== DATA PROVIDED ==
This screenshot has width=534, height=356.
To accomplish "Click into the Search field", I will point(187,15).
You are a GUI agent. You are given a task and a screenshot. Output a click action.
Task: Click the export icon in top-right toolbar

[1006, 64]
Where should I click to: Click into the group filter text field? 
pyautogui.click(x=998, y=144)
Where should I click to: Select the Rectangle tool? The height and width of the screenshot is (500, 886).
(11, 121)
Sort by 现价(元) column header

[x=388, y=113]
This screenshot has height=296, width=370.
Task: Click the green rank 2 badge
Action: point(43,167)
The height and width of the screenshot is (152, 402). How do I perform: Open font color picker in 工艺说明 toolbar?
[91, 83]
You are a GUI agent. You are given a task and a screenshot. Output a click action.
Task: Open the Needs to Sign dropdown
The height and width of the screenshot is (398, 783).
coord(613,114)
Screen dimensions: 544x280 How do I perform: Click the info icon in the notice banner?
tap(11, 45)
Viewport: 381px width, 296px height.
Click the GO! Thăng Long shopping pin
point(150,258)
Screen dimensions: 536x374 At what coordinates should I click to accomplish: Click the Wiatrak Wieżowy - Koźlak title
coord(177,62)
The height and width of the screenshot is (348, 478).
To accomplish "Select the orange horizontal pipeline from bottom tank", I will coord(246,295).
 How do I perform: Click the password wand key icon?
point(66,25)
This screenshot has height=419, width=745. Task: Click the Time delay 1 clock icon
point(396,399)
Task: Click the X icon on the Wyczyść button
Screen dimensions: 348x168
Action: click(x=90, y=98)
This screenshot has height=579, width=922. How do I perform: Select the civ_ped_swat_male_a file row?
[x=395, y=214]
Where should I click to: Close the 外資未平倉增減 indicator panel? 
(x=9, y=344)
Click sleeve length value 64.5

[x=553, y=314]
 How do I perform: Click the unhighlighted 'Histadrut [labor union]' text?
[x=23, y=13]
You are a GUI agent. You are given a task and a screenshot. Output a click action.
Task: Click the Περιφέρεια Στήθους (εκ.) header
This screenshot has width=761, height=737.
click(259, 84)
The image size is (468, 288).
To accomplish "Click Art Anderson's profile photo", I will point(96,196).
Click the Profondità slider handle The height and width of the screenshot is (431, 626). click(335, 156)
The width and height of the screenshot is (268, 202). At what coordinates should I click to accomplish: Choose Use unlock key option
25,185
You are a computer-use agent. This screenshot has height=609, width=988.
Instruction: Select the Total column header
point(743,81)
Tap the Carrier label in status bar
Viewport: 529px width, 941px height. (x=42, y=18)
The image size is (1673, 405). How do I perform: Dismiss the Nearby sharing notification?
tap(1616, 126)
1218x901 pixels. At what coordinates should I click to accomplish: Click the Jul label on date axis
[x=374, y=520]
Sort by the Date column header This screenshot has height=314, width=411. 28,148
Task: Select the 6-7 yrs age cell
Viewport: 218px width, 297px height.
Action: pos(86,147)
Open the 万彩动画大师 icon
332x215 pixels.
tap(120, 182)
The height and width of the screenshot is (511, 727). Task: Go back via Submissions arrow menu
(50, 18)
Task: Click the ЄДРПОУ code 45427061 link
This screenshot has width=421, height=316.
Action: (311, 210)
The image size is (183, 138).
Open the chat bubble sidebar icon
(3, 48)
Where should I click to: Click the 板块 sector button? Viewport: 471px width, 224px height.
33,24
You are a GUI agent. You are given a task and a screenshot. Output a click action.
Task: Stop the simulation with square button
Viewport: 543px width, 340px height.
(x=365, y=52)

== ASSIGNMENT ==
Exactly as they appear, restate all of the entries.

== OUTPUT FOR THIS EXERCISE ==
This screenshot has width=534, height=356.
To accomplish "Click into the Search field", I will point(187,15).
You are a GUI agent. You are given a task and a screenshot. Output a click action.
Task: Click the export icon in top-right toolbar

[1006, 64]
Where should I click to: Click into the group filter text field? 
pyautogui.click(x=998, y=144)
Where should I click to: Select the Rectangle tool? The height and width of the screenshot is (500, 886).
(11, 121)
Sort by 现价(元) column header

[x=388, y=113]
This screenshot has height=296, width=370.
Task: Click the green rank 2 badge
Action: point(43,167)
The height and width of the screenshot is (152, 402). How do I perform: Open font color picker in 工艺说明 toolbar?
[91, 83]
You are a GUI agent. You are given a task and a screenshot. Output a click action.
Task: Open the Needs to Sign dropdown
The height and width of the screenshot is (398, 783).
coord(613,114)
Screen dimensions: 544x280 How do I perform: Click the info icon in the notice banner?
tap(11, 45)
Viewport: 381px width, 296px height.
Click the GO! Thăng Long shopping pin
point(150,258)
Screen dimensions: 536x374 At what coordinates should I click to accomplish: Click the Wiatrak Wieżowy - Koźlak title
coord(177,62)
The height and width of the screenshot is (348, 478).
To accomplish "Select the orange horizontal pipeline from bottom tank", I will coord(246,295).
 How do I perform: Click the password wand key icon?
point(66,25)
This screenshot has height=419, width=745. Task: Click the Time delay 1 clock icon
point(396,399)
Task: Click the X icon on the Wyczyść button
Screen dimensions: 348x168
Action: click(x=90, y=98)
This screenshot has height=579, width=922. How do I perform: Select the civ_ped_swat_male_a file row?
[x=395, y=214]
Where should I click to: Close the 外資未平倉增減 indicator panel? 
(x=9, y=344)
Click sleeve length value 64.5

[x=553, y=314]
 How do I perform: Click the unhighlighted 'Histadrut [labor union]' text?
[x=23, y=13]
You are a GUI agent. You are given a task and a screenshot. Output a click action.
Task: Click the Περιφέρεια Στήθους (εκ.) header
This screenshot has width=761, height=737.
click(259, 84)
The image size is (468, 288).
To accomplish "Click Art Anderson's profile photo", I will point(96,196).
Click the Profondità slider handle The height and width of the screenshot is (431, 626). click(335, 156)
The width and height of the screenshot is (268, 202). At what coordinates should I click to accomplish: Choose Use unlock key option
25,185
You are a computer-use agent. This screenshot has height=609, width=988.
Instruction: Select the Total column header
point(743,81)
Tap the Carrier label in status bar
Viewport: 529px width, 941px height. (x=42, y=18)
The image size is (1673, 405). How do I perform: Dismiss the Nearby sharing notification?
tap(1616, 126)
1218x901 pixels. At what coordinates should I click to accomplish: Click the Jul label on date axis
[x=374, y=520]
Sort by the Date column header This screenshot has height=314, width=411. 28,148
Task: Select the 6-7 yrs age cell
Viewport: 218px width, 297px height.
Action: pos(86,147)
Open the 万彩动画大师 icon
332x215 pixels.
tap(120, 182)
The height and width of the screenshot is (511, 727). Task: Go back via Submissions arrow menu
(50, 18)
Task: Click the ЄДРПОУ code 45427061 link
This screenshot has width=421, height=316.
Action: (311, 210)
The image size is (183, 138).
Open the chat bubble sidebar icon
(3, 48)
Where should I click to: Click the 板块 sector button? Viewport: 471px width, 224px height.
33,24
You are a GUI agent. You are given a task and a screenshot. Output a click action.
Task: Stop the simulation with square button
Viewport: 543px width, 340px height.
(x=365, y=52)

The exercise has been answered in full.